Bagaimana mungkin seseorang mengaku cinta kepada Allah, sementara ia masih cinta kepada dunia?” (Ali Bin Abi Tholib)

Dunia sebagai lahan kebencian bagi mereka yang merindukan perjumpaan dengan-Nya adalah keseluruhan dari hal-hal yang menghalangi manusia untuk mencurahkan ketaatan dan kecintaannya kepada Allah. Sementara akhirat sebagai lawan dari dunia adalah keseluruhan dari hal-hal yang mampu menjadi perantara bagi manusia untuk mencapai perjumpaan abadi dengan-Nya, sebagai puncak dari segala impian manusia. Maka, “dunia” sebagai “hijab” segala kecintaan kepada Allah bisa jadi tidak hanya identik dengan hal-hal yang bersifat materi ataupun amaliah keduniaan yang sehari-hari dijalani manusia. Namun, bisa jadi ia adalah hal-hal berbau ritual yang dilaksanakan di atas pondasi riya’. Bisa jadi ia adalah shodaqoh manusia yang di bangun atas dasar perasaan ujub.

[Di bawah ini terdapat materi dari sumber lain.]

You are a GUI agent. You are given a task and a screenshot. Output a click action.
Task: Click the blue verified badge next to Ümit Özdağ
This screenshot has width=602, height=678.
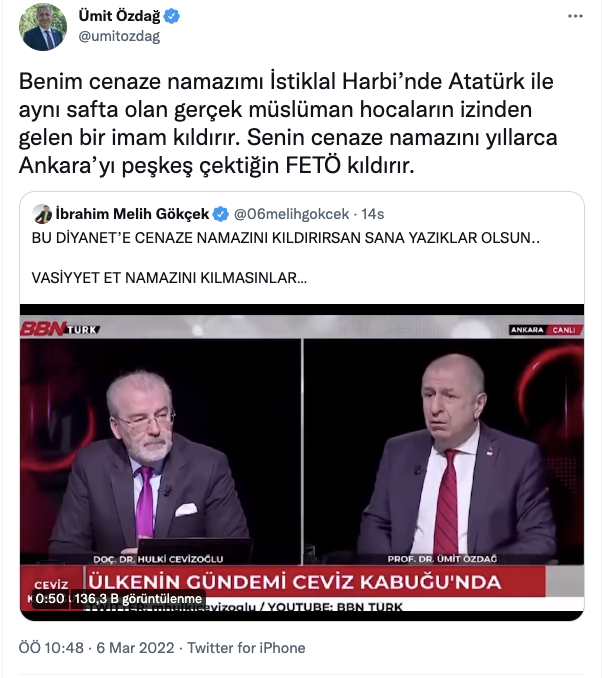(x=172, y=16)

Bisa jadi pula, ia adalah tradisi intelektual positif yang menimbulkan arogansi dan kesombongan serta perasaan lebih tinggi di hadapan manusia lain.

Demikian pula, “akhirat” sebagai “washilah” bagi kecintaan terhadap Allah tidaklah ter-‘bingkai’ hanya dalam bentuk ritual yang identik dengan ajaran formal agama semata. Bisa jadi, ia adalah segala jenis perniagaan kita yang dilandasi semangat untuk menjamin kehidupan keluarga demi ketaatan kepada perintah Allah. Bisa jadi, ia adalah segala pekerjaan kita yang memiliki tujuan untuk mengangkat derajat kaum miskin dan mereka yang hatinya tengah hancur karena derita yang dirasakannya. Bisa jadi pula, “akhirat” adalah segala pengetahuan dan keterampilan yang kita kuasai dan kita gunakan untuk berkhidmat kepada hamba-hamba-Nya, semisal, sekedar menyelipkan sebersit senyum di tengah muramnya kesedihan di muka hamba-hamba Allah tersebut.

Sehingga, seseorang yang memiliki kejernihan hati akan mengatakan bahwa “dunia” dan “akhirat” adalah dua keadaan batin dari hati. Segala yang lebih dekat dan berkaitan dengan kehidupan sebelum mati adalah “dunia”. Dan segala hal yang berkaitan dengan upaya menggapai kedekatan dengan-Nya serta berkaitan dengan kehidupan setelah kematian adalah “akhirat”. Sehingga, sebagaimana definisi yang telah disampaikan di awal, segala hal yang mengantarkan manusia kepada kenikmatan lahiriyah, kebangkitan hawa nafsu dan kelalaian atas-Nya adalah “dunia”.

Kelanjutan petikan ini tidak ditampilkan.